Authentication: Required — ADMIN.
Request: Any subset of the settings object fields.
{
"chunk_size": 1024,
"chunk_overlap": 128,
"retrieval_max_chunks": 8,
"citation_enabled": true,
"citation_max_items": 3
}
Changing chunk_size or chunk_overlap will produce inconsistent retrieval results until all existing materials are re-processed under the new settings.
Users
GET /api/v1/admin/users
List all application users.
Authentication: Required — ADMIN.
Query parameters:
| Parameter | Description |
|---|---|
role | Filter by global_role. |
is_deleted | true to show only soft-deleted users. |
page, page_size | Standard pagination. |
Response: Paginated list of user objects.
PATCH /api/v1/admin/users/{id}/role
Change a user's global role.
Authentication: Required — ADMIN.
Request:
{
"global_role": "TEACHER"
}
Valid values: NO_ROLE, STUDENT, TEACHER, ADMIN.
Constraints:
- Cannot demote the last global ADMIN.
Response: Updated user object.
POST /api/v1/admin/users/{id}/delete
Soft-delete a user account. The user loses access immediately.

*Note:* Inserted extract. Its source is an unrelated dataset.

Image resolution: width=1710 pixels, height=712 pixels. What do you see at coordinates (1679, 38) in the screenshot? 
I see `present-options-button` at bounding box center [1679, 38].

Data is retained.
Authentication: Required — ADMIN.
Request body: Empty.
Constraints:
- Cannot delete the last global ADMIN.
- Cannot delete a user who is the last teacher in any class.
Response: 204 No Content.
POST /api/v1/admin/users/{id}/restore
Restore a soft-deleted user account, re-enabling their access.
Authentication: Required — ADMIN.
Request body: Empty.
Response: Restored user object.
Audit Log
GET /api/v1/admin/audit
Retrieve a paginated list of audit events capturing administrative and user actions.
Authentication: Required — ADMIN.
Query parameters:
| Parameter | Description |
|---|---|
type | Filter by event type (e.g. USER_ROLE_CHANGED, CLASS_ARCHIVED). |
actor_id | Filter by the user who performed the action. |
resource_id | Filter by the affected resource ID. |
from, to | ISO 8601 timestamps to bound the time range. |
page, page_size | Standard pagination. |
Response: Paginated list of audit event objects.
{
"data": [
{
"id": "evt_001",
"type": "USER_ROLE_CHANGED",
"actor_id": "usr_001",
"resource_id": "usr_456",
"metadata": {
"old_role": "STUDENT",
"new_role": "TEACHER"
},
"created_at": "2026-03-14T09:30:00Z"
}
],
"meta": {
"page": 1,
"page_size": 20,
"total": 1,
"has_next": false
}
}
General Settings
GET /api/v1/admin/general-settings
Retrieve application-wide display settings.
Authentication: Required — ADMIN.
Response:
{
"data": {
"app_name": "Orbit Classroom",
"theme": "system",
"show_thinking_overlay": true
}
}
PATCH /api/v1/admin/general-settings
Update one or more general settings.
Authentication: Required — ADMIN.
Request: Any subset of { "app_name", "theme", "show_thinking_overlay" }.
{
"app_name": "My Classroom",
"theme": "dark",
"show_thinking_overlay": true
}
theme— accepted values:"light","dark","system".show_thinking_overlay— boolean; whentrue, the UI displays a "thinking..." overlay while the AI generates a response.
System Status
GET /api/v1/admin/system-status
Retrieve real-time server resource utilization and provider health checks.
Authentication: Required — ADMIN.
Response:
{
"data": {
"cpu_percent": 14.2,
"ram_percent": 61.8,
"disk_percent": 43.0,
"gpu_percent": 0,
"provider_health": [
{
"provider_id": "prov_001",
"type": "openai",
"is_reachable": true,
"latency_ms": 210
},
{
"provider_id": "prov_002",
"type": "ollama",
"is_reachable": false,
"latency_ms": null
}
]
}
}
GPU fields are 0 when no GPU is detected. is_reachable: false indicates the provider endpoint could not be reached at the time of the health check.